Desde a década de 1970, à medida que uma ameaça política significativa recuou, as coisas voltaram ao seu estado normal: isto é, às desigualdades selvagens, com um 1% miserável presidindo uma ordem social marcada por uma crescente estagnação social, econômica e mesmo tecnológica. Foi precisamente o fato de que pessoas como meu amigo russo acreditavam que o capitalismo inevitavelmente se civilizaria, o que garantiu que não mais tinha que fazê-lo.
Piketty, em contraste, começa seu livro denunciando “a retórica preguiçosa do anticapitalismo”. Ele não tem nada contra o próprio capitalismo – ou mesmo, para essa matéria, a desigualdade. Ele só quer dar um controle sobre a tendência do capitalismo para criar uma classe inútil de rentistas parasitários. Como resultado, ele argumenta que a esquerda deve se concentrar na eleição de governos dedicados a criar mecanismos internacionais para tributar e regular a riqueza concentrada. Algumas de suas sugestões – um imposto de renda de 80%! – pode parecer radical, mas ainda estamos falando de um homem que, tendo demonstrado o capitalismo é um aspirador de pó gigantesco sugando riqueza nas mãos de uma pequena elite, insiste em que não basta desconectar a máquina, mas tentar construir Aspirador um pouco menor, aspirando na direção oposta.

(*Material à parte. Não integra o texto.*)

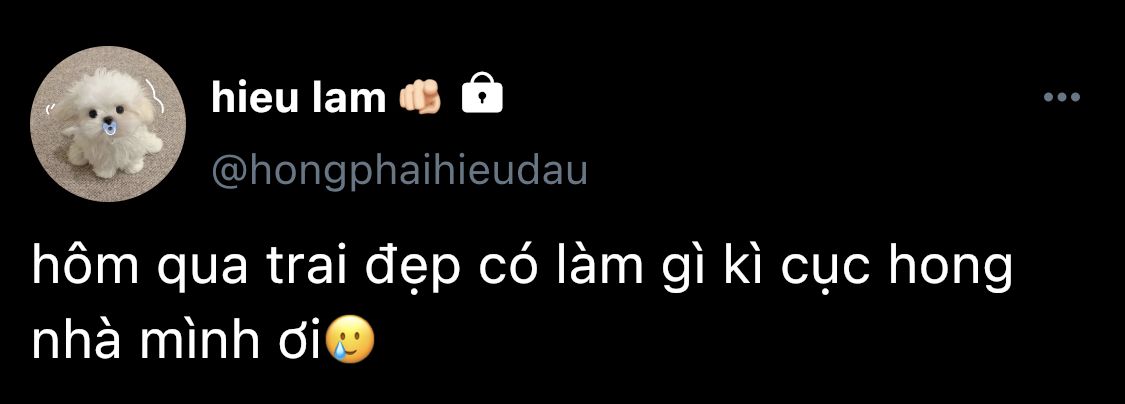Click the word 'lam' in the display name
1125x404 pixels.
(x=349, y=97)
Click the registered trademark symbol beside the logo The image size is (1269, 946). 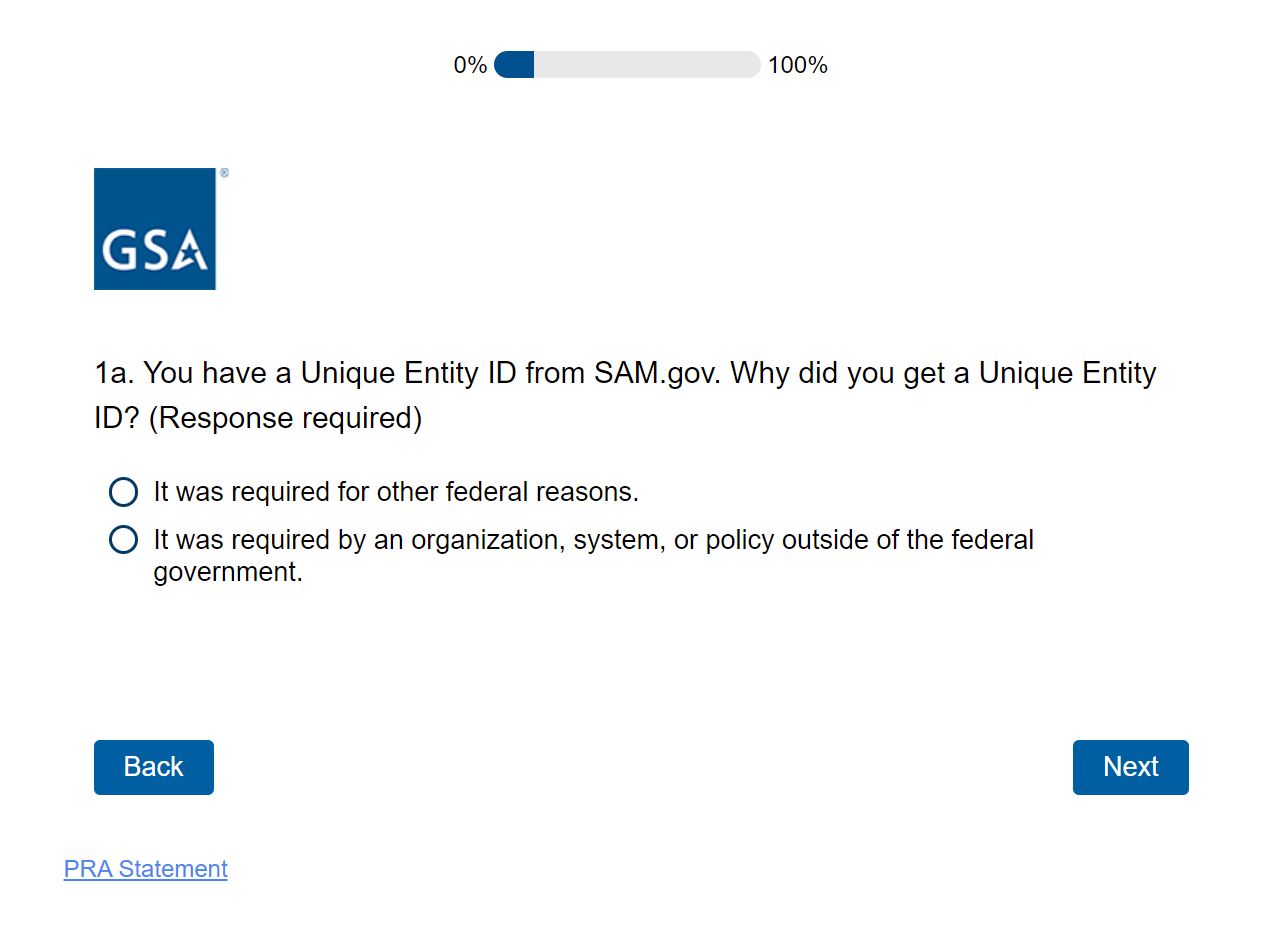point(224,173)
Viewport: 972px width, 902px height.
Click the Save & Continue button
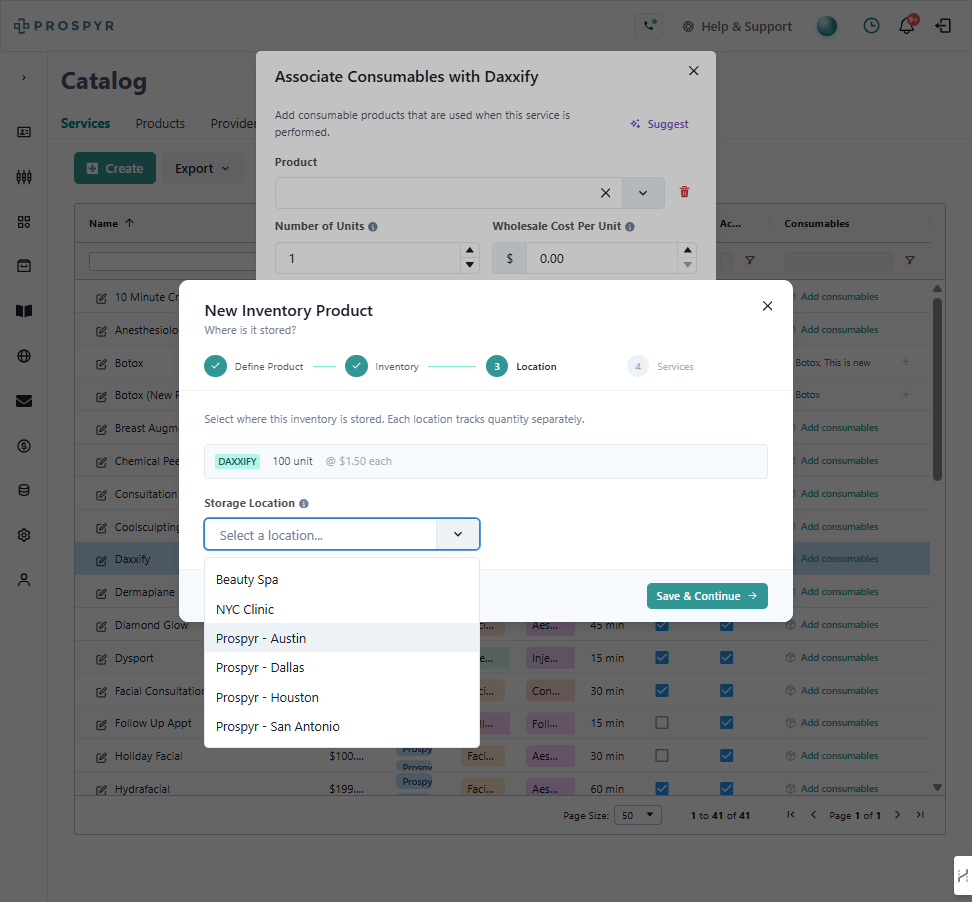click(707, 596)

O que é mais engraçado , ele não parece entender que não importa quantos livros ele vende, ou quantas reuniões de cúpula ele mantém com luminares financeiros ou membros da elite política, o fato de que em 2014 um intelectual francês de esquerda pode seguramente declarar que ele não quer derrubar o sistema capitalista, mas apenas para salvá-lo de si mesmo é a razão de tais reformas nunca acontecerão. Os 1% não estão prestes a expropriar-se, mesmo se solicitado muito bem. E passaram os últimos 30 anos criando um bloqueio na mídia e na política para garantir que ninguém o faça por meios eleitorais.